FDA clamps down on sale of unapproved mail-order abortion pills

FDA clamps down on sale of unapproved mail-order abortion pills

Credit: Ernesto Andrade via Flickr (CC BY-ND 2.0).
Credit: Ernesto Andrade via Flickr (CC BY-ND 2.0).

.- As part of a wide-reaching crackdown on the online sale of illegal drugs, the US Food and Drug Administration has warned several online providers of abortion-inducing medications to stop the sale of unapproved abortion pills.

The FDA sent last week a letter to Rablon, an online pharmacy network, and Aid Access, requesting they immediately desist selling unapproved versions of the abortion drugs mifepristone and misoprostol online.

According to the FDA warning letter, the "sale of misbranded and unapproved new drugs poses an inherent risk to consumers who purchase those products."

"Drugs that have circumvented regulatory safeguards may be contaminated; counterfeit, contain varying amounts of active ingredients, or contain different ingredients altogether," the letter states.

Mifepristone and misoprostol are two drugs taken together to carry out a medical abortion.

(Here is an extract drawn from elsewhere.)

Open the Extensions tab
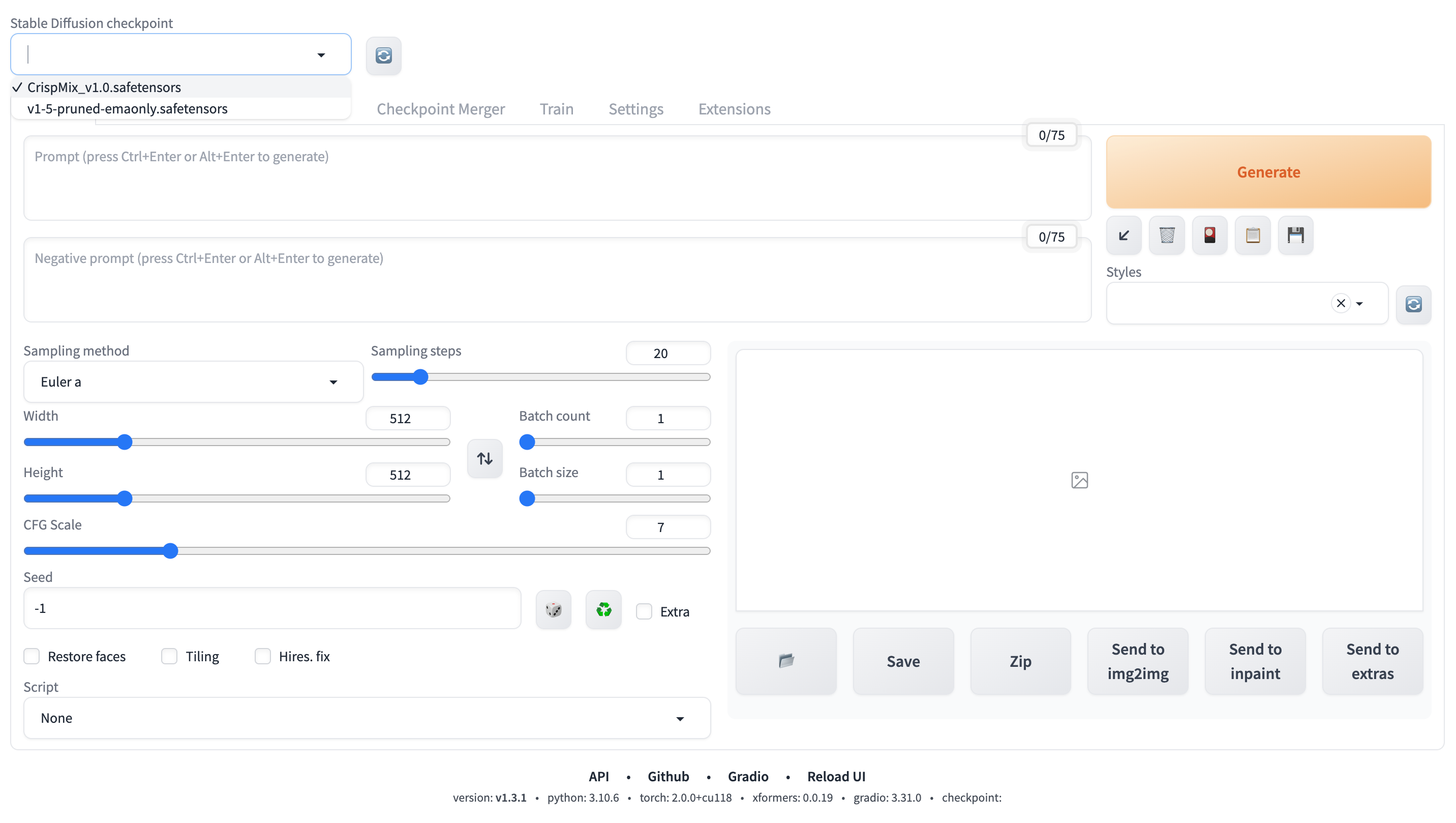Viewport: 1456px width, 823px height. (734, 109)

They work by inducing miscarriage in pregnancies before 10 weeks.

FDA-approved versions of the drugs have been available to US consumers since 2000, but may only be prescribed by a certified health care provider in a hospital, clinic, or medical office setting. They may not be sold online or in a retail pharmacy.

The health care provider must inform patients about the serious risks associated with use of the medications, and sign a waiver certifying the patient has access to emergency care or a surgical abortion in the case of complication.

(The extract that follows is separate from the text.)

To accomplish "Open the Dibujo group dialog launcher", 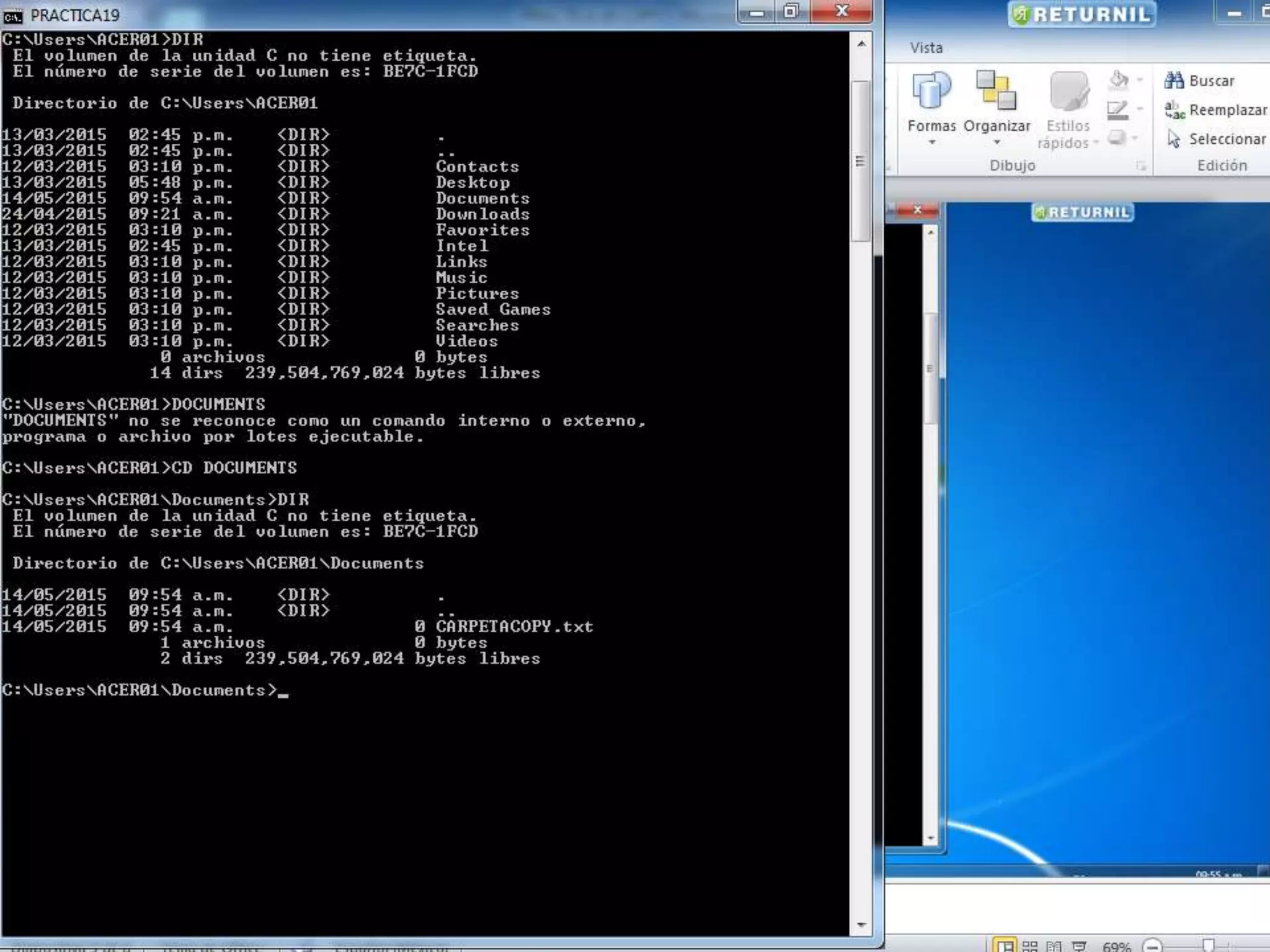I will (1140, 165).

These requirements are part of an FDA risk mitigation program called REMS, which is used for all higher-risk medications.

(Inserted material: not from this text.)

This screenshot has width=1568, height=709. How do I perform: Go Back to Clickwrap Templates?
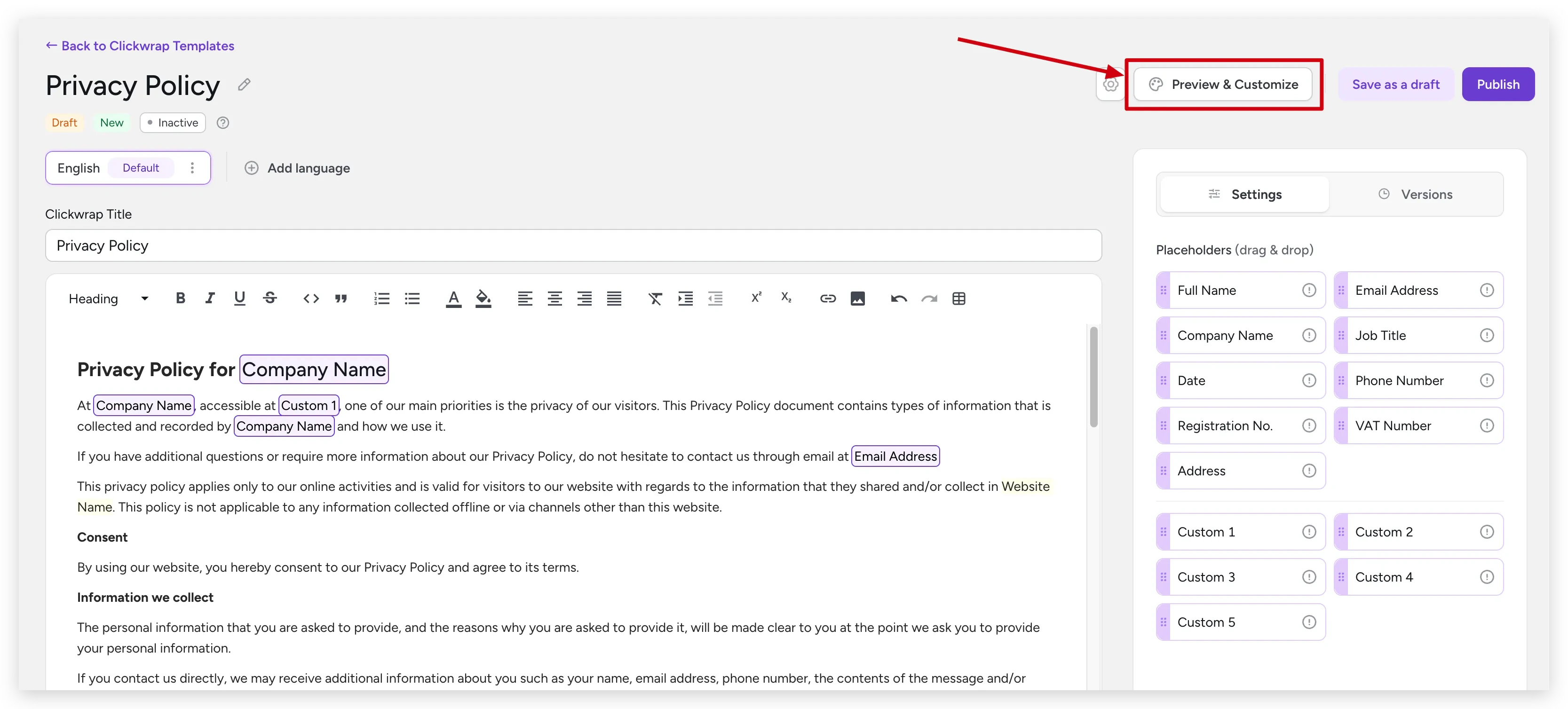coord(139,45)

The letter to Aid Access stated that the FDA-approved version of mifepristone, called "Mifeprex," is under the REMS program because "the drug carries a risk of serious or even life-threatening adverse effects, including serious and sometimes fatal infections and prolonged heavy bleeding, which may be a sign of incomplete abortion or other complications."

Failure by the websites to correct the violations outlined, the FDA stated, could result in "regulatory action, including seizure or injunction, without further notice."

Aid Access is a website that says it offers abortion-inducing drugs to healthy women who are nine weeks pregnant or less.

If women qualify for the pills through online consultations, Aid Access writes them prescriptions for the two drugs. These prescriptions are filled at a pharmacy in India, which mails the drugs to women in the U.S. The service costs $95, and the website notes that financial aid is available.

Rablon is an online pharmacy network owning at least 87 websites, with sites such as AbortionPillRx.com and AbortPregnancy.com offering mail-order access to mifepristone and misoprostol.